Give an unaltered copy of the listing below, minus its pictures.

> RECORDS SHOWN
※
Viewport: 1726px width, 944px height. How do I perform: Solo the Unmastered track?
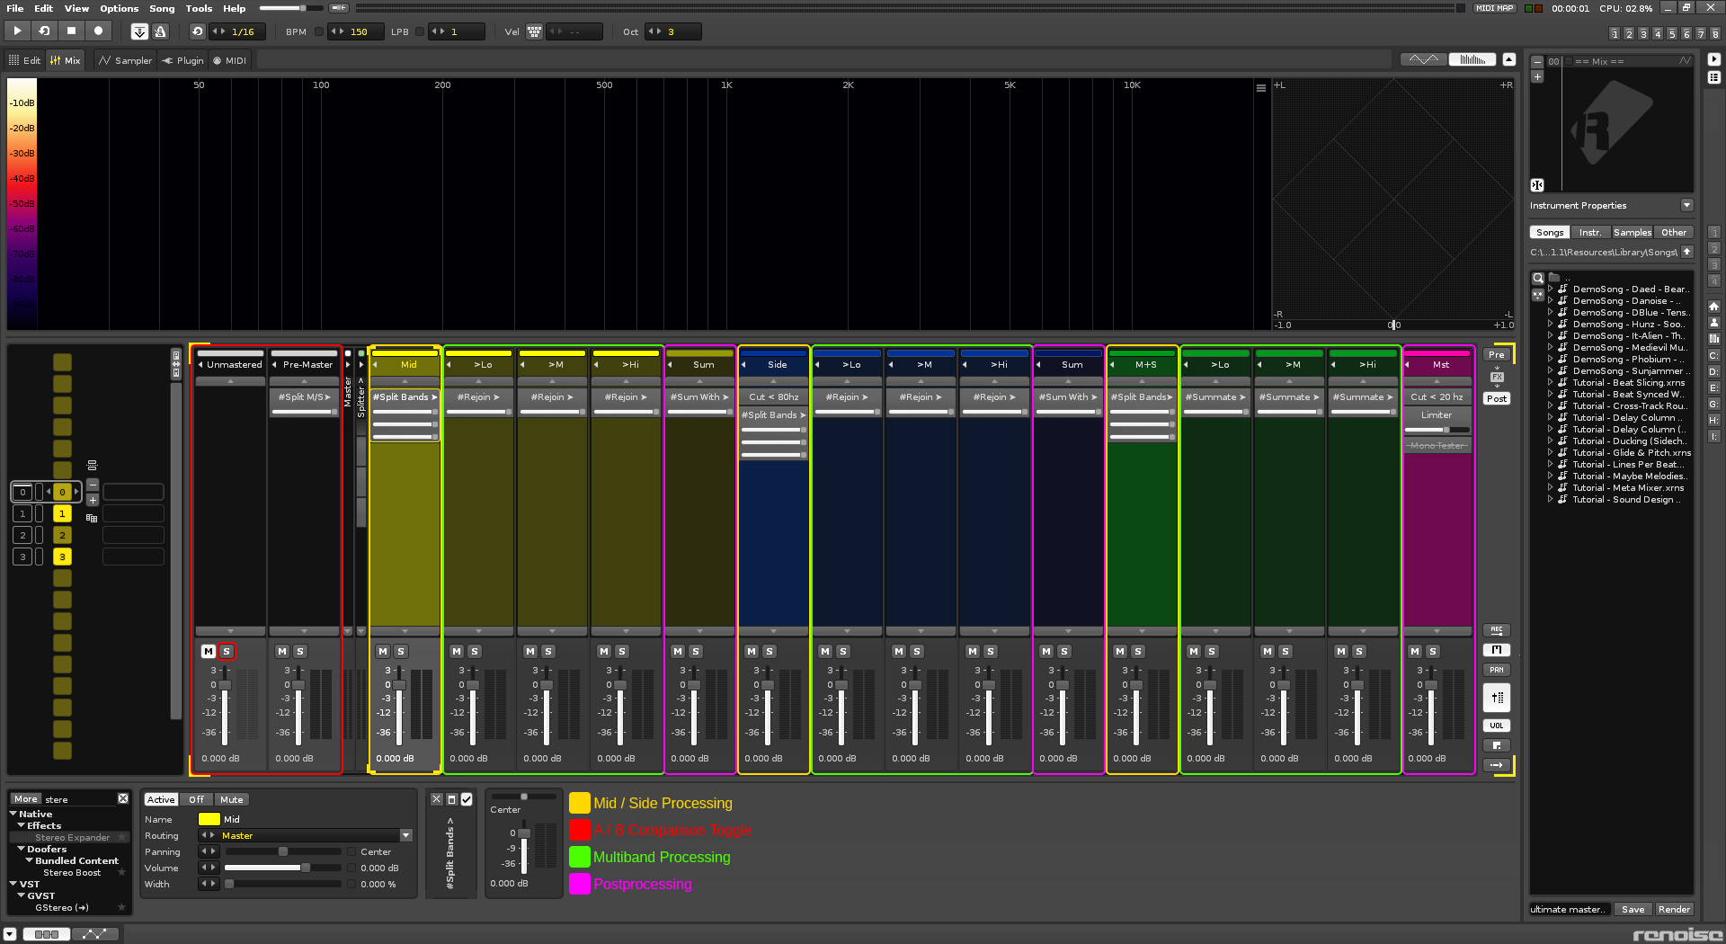coord(227,651)
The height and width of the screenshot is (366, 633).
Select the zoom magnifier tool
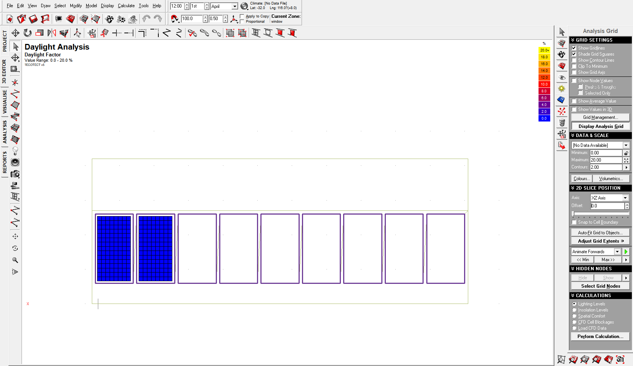[x=15, y=260]
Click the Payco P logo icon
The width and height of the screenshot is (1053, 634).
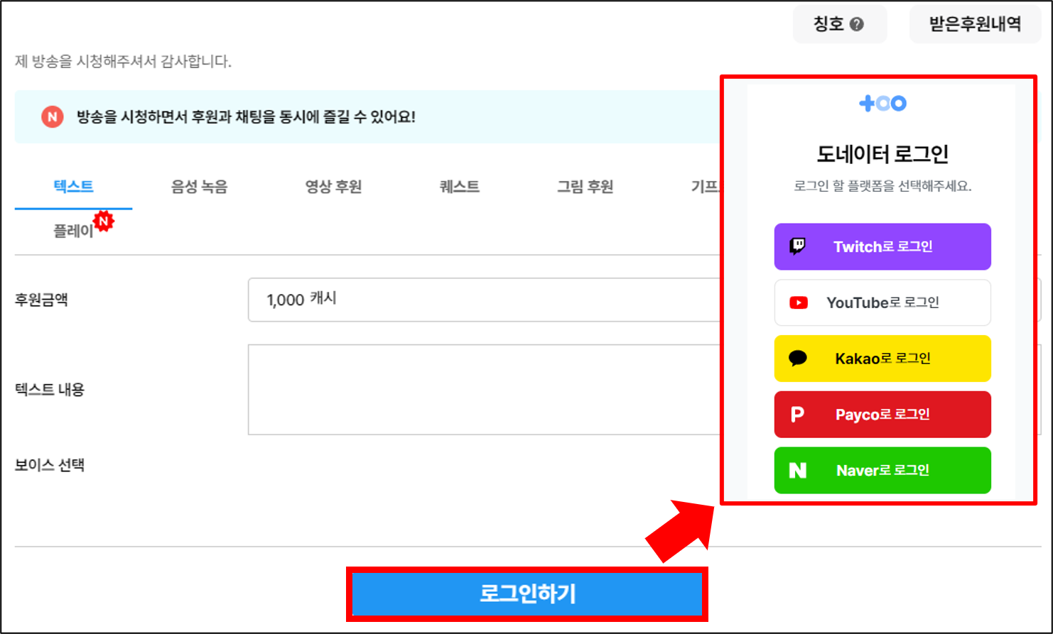[797, 414]
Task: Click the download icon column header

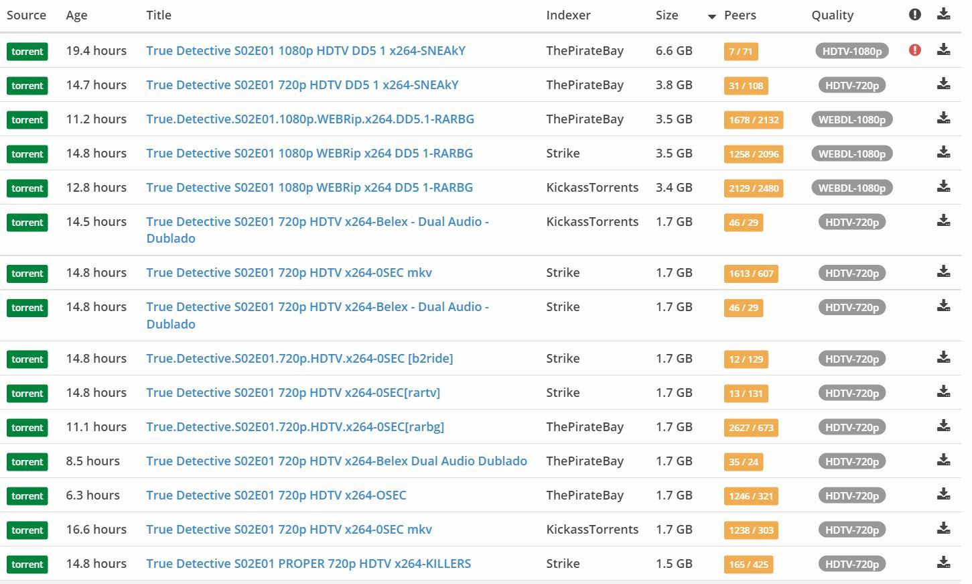Action: (943, 15)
※
> REPLY
Viewport: 1726px width, 944px height. How do I perform: Solo the Unmastered track?
coord(227,651)
The height and width of the screenshot is (366, 633).
Select the zoom magnifier tool
[x=15, y=260]
Click the Payco P logo icon
The width and height of the screenshot is (1053, 634).
[797, 414]
Task: Click the download icon column header

Action: (943, 15)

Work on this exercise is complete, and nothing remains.